INSTRUCTIONS FOR THE TASK:
Look below for the line with "Task: Click the パーツ・機能一覧 section heading" and the line with "This screenshot has height=253, width=384."; repeat exactly those two lines and all lines between them, but no pictures.

SOURCE RECORDS:
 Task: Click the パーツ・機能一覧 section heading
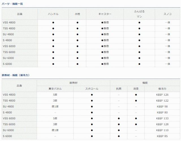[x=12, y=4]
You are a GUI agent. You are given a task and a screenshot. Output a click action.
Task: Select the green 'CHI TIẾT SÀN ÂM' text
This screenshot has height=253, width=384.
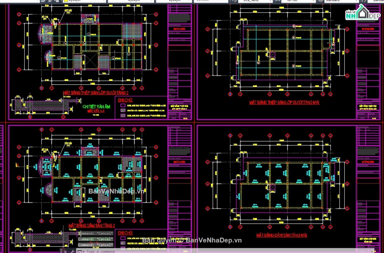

* * *

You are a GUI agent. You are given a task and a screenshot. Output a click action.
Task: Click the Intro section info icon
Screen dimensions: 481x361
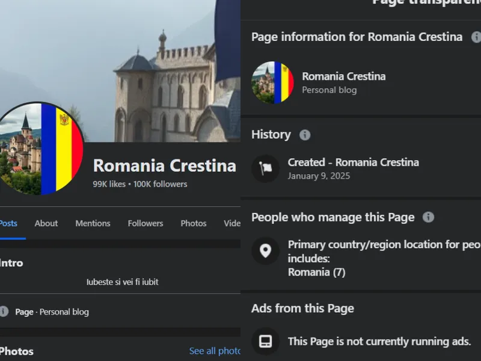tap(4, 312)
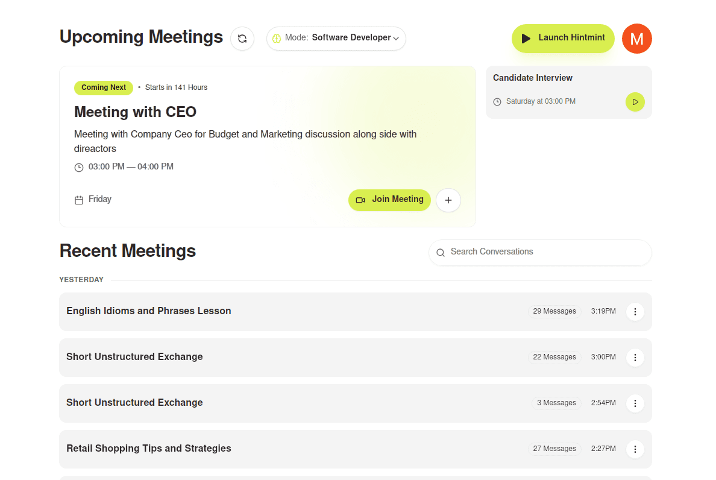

...

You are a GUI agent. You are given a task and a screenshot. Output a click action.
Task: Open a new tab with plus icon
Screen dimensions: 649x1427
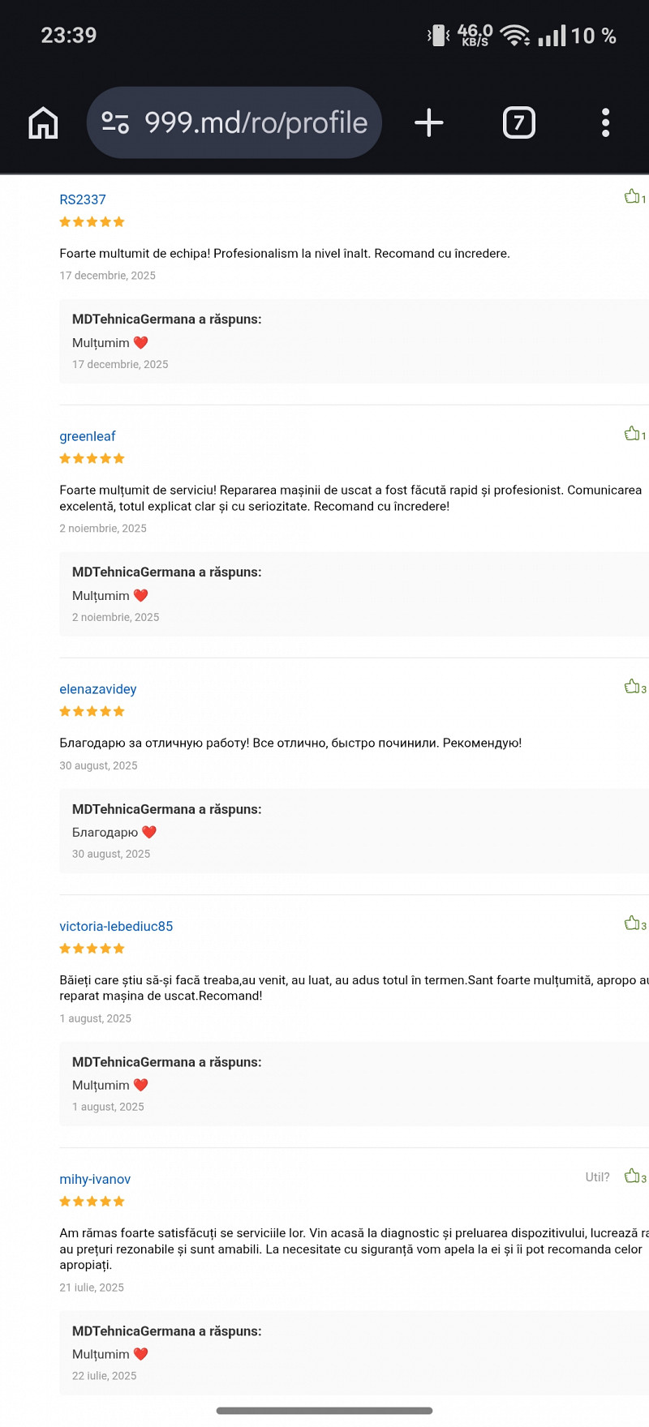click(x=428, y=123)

ANSWER SPACE:
 Task: Click the パーツ・機能一覧 section heading
[x=12, y=4]
You are a GUI agent. You are given a task and a screenshot. Output a click action.
Task: Select the green 'CHI TIẾT SÀN ÂM' text
This screenshot has height=253, width=384.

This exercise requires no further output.